DATA RECORDS -
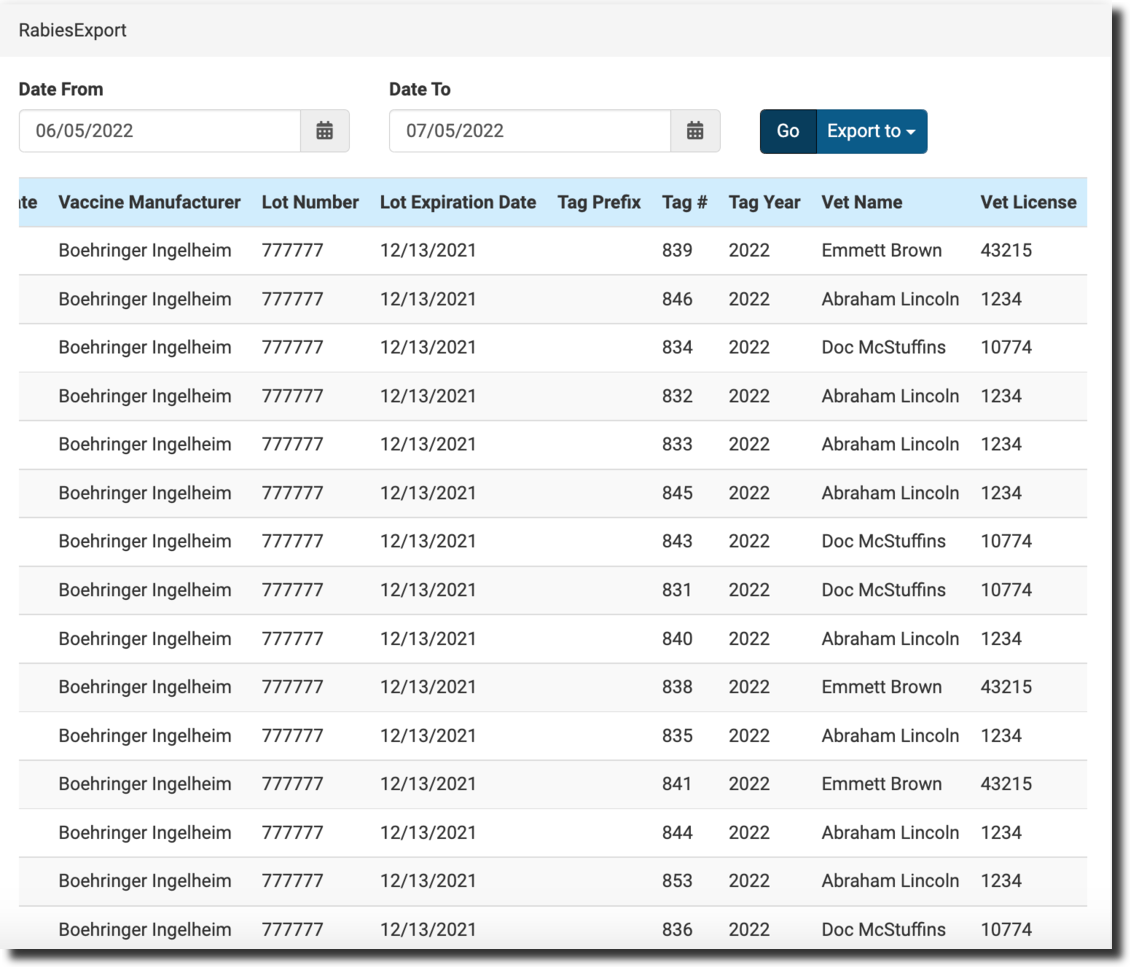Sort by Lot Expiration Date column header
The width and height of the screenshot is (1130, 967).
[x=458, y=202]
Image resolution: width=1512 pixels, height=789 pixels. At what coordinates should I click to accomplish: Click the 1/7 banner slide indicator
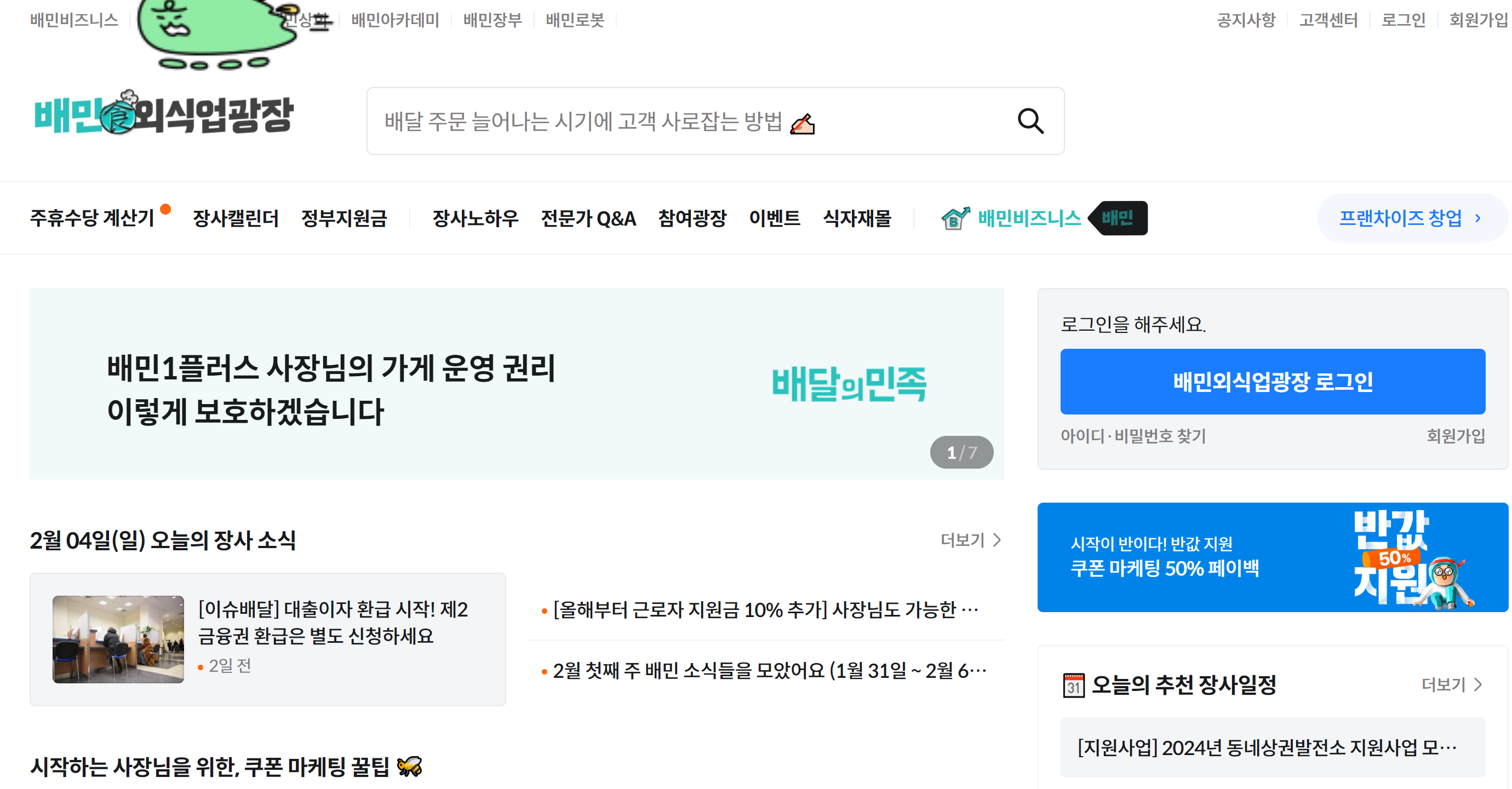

==

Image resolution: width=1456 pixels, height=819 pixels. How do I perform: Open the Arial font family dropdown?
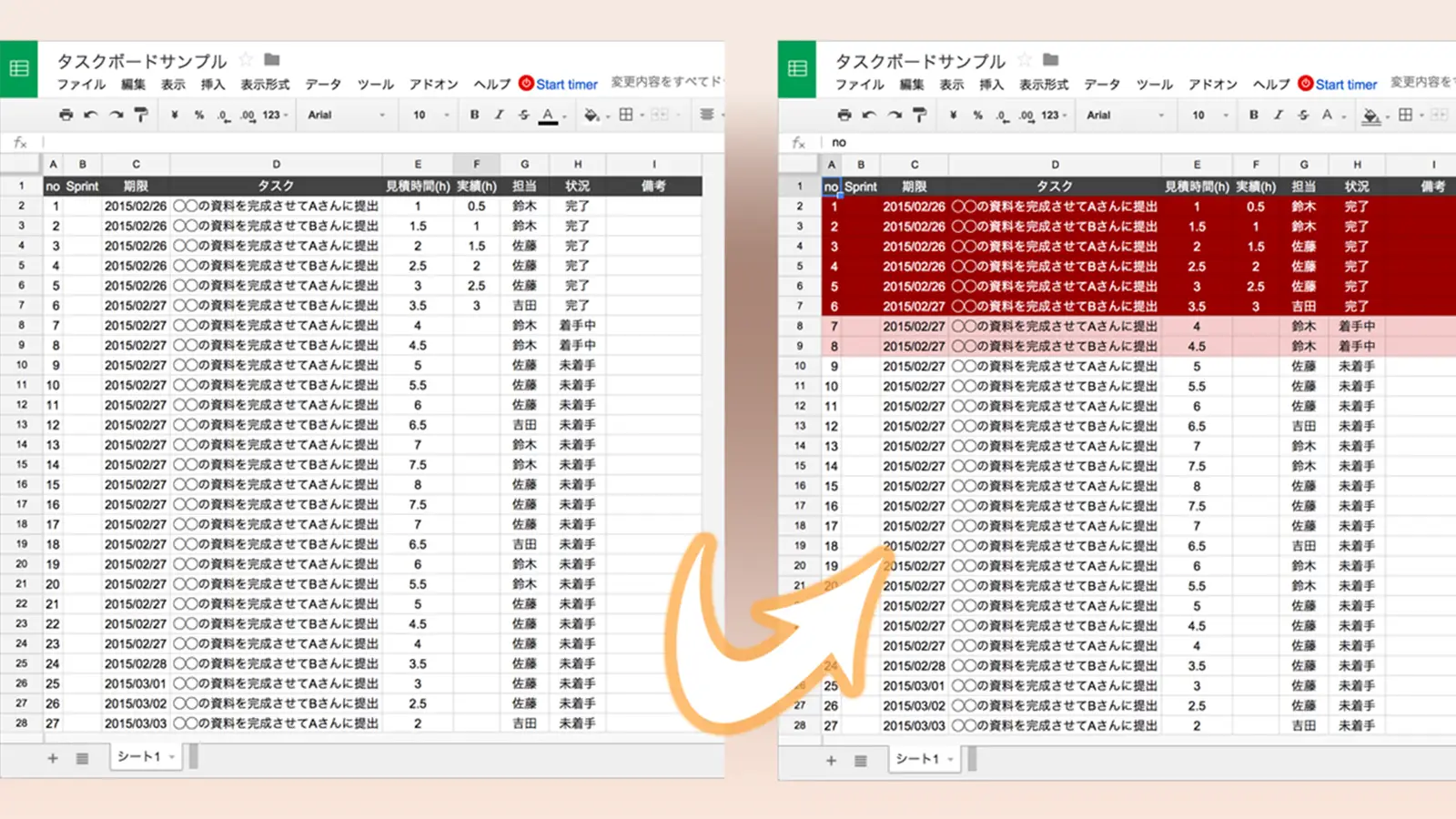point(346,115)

STATED EXERCISE -
Can you quote the listing word for word, starting with the line that contains "Image resolution: width=1456" and going on through the line that contains "point(346,115)", and leave the pictures out of your answer?

RESPONSE BELOW -
Image resolution: width=1456 pixels, height=819 pixels. How do I perform: Open the Arial font family dropdown?
point(346,115)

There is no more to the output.